Give me a story, a rich story that rewards re-reading or re-viewing with new discoveries. Feed my head.

Writer Wednesday: Write by Hand

medievalwomanIt happens eventually to every writer, that moment when you stare at the blank page or screen and nothing comes out of the brain even with knocking and/or poking with sharp sticks. There are all kinds of ways to kick the recalcitrant brain pan into action, but here’s a really simple one:

Write by hand.

I have terrible penmanship. I always tell people the only time I ever had to stay after class was for my bad penmanship. It didn’t help. My hand writing is atrocious, but I love to write by hand especially with a nice pen. I left my fountain pens in New York — didn’t seem wise to bring ink on a airplane after all. But I just broke down and ordered a pen and some ink because I love the feel of writing with a fountain pen.
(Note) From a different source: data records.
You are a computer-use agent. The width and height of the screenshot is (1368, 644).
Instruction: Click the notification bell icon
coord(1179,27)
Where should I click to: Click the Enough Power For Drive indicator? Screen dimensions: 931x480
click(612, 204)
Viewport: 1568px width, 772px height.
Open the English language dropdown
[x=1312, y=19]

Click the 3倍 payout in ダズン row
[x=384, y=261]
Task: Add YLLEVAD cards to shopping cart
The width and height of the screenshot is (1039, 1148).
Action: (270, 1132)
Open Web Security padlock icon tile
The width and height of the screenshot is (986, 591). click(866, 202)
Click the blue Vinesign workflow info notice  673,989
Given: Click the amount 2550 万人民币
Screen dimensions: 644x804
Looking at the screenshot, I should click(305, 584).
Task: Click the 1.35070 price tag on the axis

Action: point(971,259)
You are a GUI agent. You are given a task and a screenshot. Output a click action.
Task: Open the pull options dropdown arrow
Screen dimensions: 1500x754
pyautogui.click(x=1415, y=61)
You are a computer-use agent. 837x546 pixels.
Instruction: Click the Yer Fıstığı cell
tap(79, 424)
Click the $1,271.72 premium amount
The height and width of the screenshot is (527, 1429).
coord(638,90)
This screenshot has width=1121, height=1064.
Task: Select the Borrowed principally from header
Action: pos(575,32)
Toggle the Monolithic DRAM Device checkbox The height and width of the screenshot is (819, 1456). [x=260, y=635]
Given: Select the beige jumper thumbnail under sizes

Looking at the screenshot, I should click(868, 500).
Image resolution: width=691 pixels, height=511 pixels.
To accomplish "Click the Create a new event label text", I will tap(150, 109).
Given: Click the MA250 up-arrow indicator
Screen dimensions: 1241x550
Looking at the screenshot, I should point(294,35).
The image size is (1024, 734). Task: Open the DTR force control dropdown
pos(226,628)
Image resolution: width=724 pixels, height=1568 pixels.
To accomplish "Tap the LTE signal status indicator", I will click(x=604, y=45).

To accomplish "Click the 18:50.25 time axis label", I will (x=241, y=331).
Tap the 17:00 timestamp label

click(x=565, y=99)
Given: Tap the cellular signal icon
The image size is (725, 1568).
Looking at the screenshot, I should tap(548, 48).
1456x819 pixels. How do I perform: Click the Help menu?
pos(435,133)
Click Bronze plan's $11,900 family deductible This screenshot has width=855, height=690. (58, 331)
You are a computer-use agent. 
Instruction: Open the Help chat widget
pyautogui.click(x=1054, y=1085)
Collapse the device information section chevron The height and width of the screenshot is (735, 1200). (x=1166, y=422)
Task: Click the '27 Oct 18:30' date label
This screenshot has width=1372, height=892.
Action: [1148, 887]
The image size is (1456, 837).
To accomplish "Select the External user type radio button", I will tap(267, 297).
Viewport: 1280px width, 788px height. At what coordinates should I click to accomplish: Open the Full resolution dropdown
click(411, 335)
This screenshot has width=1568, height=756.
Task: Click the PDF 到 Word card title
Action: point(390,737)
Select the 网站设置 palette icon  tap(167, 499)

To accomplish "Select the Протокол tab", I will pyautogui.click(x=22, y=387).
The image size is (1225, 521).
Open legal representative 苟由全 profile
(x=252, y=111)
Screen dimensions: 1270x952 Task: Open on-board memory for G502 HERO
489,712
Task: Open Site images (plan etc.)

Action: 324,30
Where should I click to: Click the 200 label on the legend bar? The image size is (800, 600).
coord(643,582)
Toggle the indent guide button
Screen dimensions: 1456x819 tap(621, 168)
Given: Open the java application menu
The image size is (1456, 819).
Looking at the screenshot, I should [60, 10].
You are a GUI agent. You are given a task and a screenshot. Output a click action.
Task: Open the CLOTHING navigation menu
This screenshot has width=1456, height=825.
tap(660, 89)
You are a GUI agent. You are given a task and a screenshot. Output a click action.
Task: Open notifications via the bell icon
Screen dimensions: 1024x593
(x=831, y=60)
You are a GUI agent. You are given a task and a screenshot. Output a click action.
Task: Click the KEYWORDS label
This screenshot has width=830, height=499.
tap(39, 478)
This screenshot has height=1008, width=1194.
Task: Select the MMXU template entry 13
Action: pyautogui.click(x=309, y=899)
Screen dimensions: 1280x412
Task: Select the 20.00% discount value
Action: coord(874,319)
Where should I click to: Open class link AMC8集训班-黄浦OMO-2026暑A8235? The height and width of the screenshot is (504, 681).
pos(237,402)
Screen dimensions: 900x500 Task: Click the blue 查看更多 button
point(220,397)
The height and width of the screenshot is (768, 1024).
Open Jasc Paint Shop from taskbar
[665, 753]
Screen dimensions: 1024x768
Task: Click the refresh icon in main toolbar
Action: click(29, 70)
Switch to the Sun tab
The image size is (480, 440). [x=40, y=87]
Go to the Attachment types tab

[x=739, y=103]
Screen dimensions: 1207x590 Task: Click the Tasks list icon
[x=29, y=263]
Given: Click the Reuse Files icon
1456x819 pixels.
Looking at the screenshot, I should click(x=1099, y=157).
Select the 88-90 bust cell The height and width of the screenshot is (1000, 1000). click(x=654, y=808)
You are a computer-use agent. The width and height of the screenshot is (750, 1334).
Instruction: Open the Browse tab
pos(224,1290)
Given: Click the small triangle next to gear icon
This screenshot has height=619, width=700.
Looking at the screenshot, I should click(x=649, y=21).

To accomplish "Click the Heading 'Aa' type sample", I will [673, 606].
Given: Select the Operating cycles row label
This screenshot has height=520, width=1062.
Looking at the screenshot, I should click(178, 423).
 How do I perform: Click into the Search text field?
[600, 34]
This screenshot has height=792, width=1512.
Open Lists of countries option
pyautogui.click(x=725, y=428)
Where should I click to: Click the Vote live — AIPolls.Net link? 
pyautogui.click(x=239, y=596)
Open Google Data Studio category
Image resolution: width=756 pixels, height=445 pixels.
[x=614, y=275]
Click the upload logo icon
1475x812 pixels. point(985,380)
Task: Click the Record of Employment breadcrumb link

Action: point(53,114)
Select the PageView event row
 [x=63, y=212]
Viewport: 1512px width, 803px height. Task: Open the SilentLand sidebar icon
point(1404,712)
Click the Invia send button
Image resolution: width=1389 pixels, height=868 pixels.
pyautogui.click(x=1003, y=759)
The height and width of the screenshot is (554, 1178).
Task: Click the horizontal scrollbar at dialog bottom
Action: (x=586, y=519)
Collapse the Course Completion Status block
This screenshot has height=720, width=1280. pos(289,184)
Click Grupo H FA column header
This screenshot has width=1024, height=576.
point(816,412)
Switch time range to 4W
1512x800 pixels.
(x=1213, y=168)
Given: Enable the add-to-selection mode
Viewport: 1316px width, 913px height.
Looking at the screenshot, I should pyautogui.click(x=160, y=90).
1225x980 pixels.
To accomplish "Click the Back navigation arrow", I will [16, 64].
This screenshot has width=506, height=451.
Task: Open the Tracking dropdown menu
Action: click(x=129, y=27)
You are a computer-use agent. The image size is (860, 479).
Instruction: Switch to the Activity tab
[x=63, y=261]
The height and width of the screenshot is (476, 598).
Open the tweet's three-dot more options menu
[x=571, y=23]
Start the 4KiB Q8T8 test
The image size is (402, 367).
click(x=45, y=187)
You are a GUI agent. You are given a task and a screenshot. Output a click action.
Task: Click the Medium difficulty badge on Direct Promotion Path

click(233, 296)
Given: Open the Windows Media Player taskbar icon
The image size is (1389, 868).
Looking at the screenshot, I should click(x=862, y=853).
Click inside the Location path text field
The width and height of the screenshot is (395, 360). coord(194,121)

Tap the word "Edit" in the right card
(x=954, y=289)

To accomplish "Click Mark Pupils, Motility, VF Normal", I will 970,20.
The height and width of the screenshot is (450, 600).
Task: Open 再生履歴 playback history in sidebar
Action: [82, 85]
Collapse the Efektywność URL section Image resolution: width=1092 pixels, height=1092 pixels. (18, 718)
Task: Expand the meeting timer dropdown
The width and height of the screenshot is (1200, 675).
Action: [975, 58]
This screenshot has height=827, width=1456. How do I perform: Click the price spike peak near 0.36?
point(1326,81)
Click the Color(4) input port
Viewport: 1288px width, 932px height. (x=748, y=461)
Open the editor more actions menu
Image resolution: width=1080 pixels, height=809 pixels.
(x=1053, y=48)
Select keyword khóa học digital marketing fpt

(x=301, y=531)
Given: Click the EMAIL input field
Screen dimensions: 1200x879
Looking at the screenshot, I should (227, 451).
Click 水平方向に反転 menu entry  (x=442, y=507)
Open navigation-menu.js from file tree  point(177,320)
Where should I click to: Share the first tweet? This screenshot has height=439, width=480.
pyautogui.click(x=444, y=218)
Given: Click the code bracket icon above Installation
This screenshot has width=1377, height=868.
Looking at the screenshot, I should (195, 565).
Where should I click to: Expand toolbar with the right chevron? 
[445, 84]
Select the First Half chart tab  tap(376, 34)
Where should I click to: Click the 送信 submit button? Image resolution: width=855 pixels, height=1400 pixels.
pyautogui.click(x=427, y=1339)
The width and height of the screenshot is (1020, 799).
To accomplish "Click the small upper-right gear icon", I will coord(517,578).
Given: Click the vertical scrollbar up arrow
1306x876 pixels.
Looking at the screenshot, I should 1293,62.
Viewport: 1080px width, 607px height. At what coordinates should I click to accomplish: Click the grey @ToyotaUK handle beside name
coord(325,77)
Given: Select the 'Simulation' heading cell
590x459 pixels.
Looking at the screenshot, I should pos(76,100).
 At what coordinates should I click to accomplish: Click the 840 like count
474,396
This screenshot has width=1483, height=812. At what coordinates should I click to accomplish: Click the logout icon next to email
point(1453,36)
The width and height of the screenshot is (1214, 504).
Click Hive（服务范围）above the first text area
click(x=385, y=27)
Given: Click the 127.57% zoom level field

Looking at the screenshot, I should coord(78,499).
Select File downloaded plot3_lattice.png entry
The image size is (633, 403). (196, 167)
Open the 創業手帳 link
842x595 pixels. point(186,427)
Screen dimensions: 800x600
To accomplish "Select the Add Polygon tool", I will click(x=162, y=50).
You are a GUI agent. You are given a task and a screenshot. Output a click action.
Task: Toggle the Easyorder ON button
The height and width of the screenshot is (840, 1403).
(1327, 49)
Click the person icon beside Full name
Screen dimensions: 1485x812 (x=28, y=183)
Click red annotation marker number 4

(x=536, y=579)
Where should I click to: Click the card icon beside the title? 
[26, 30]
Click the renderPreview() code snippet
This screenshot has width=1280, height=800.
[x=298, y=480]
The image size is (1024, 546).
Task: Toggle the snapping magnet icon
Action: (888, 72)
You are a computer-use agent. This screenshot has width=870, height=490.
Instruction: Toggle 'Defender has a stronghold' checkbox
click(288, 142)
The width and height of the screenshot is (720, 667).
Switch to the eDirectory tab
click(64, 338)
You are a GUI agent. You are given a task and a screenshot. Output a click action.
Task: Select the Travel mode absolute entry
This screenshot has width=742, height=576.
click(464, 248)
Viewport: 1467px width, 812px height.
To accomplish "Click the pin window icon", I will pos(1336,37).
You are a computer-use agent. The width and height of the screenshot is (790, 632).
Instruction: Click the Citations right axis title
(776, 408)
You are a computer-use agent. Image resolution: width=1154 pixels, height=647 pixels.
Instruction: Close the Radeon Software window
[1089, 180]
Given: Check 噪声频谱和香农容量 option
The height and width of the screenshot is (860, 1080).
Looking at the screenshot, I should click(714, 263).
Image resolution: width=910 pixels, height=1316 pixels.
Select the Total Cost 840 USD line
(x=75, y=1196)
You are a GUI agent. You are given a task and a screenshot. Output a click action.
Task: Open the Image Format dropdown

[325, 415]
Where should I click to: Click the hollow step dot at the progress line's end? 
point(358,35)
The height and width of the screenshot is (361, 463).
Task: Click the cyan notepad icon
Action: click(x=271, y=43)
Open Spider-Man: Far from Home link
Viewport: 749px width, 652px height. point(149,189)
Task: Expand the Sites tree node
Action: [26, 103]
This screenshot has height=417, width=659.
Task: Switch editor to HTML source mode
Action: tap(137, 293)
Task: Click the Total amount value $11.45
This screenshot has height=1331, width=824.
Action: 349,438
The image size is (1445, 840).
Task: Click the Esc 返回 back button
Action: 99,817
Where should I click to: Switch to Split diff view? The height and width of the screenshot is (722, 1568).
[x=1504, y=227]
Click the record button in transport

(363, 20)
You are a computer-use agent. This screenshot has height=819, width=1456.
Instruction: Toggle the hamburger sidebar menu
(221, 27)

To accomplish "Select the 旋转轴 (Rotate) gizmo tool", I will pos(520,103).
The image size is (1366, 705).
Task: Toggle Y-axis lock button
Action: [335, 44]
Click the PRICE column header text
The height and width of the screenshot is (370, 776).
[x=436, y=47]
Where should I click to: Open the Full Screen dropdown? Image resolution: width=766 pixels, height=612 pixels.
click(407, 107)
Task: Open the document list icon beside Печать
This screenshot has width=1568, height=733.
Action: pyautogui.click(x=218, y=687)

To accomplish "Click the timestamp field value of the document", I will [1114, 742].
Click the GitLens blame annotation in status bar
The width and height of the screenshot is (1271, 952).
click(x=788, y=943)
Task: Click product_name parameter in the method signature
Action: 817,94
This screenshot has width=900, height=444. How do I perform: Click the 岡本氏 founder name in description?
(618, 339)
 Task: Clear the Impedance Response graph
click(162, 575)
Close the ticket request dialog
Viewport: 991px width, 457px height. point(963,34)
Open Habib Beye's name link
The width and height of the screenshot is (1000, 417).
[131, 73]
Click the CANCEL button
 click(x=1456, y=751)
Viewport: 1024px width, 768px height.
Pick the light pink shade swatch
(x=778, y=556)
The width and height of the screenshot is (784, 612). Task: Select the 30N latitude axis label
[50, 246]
Letters forthcoming, everyone!

I’ve written a lot of things: books, essays, stories, conference papers, etc. Except for the short stories, almost everything began life as notes scribbled by hand on paper. Sometimes good old yellow pads, sometimes on envelopes or scraps of papers, and in the case of conference abstracts, almost always on the back or margin of meeting agendas.


There’s something different that happens when you put pen to paper. I type on this computer, the iPad, my phones all day long. I need to do it, my hand writing is often illegible especially when I’m rushing. But I know the brain thinks differently when I pick up a pen. Something gets unlocked. The speed and simplicity of typing is great when thoughts are flowing fast; when the words come with hesitation or uncertainty, the pen draws them out in the physical effort of making the letters manifest.

Try it: see if you can’t unlock the words with a pen in hand.

And happy birthday, Tom Stoppard!

“I don’t think writers are sacred, but words are. They deserve respect. If you get the right ones in the right order, you might nudge the world a little or make a poem that children will speak for you when you are dead.”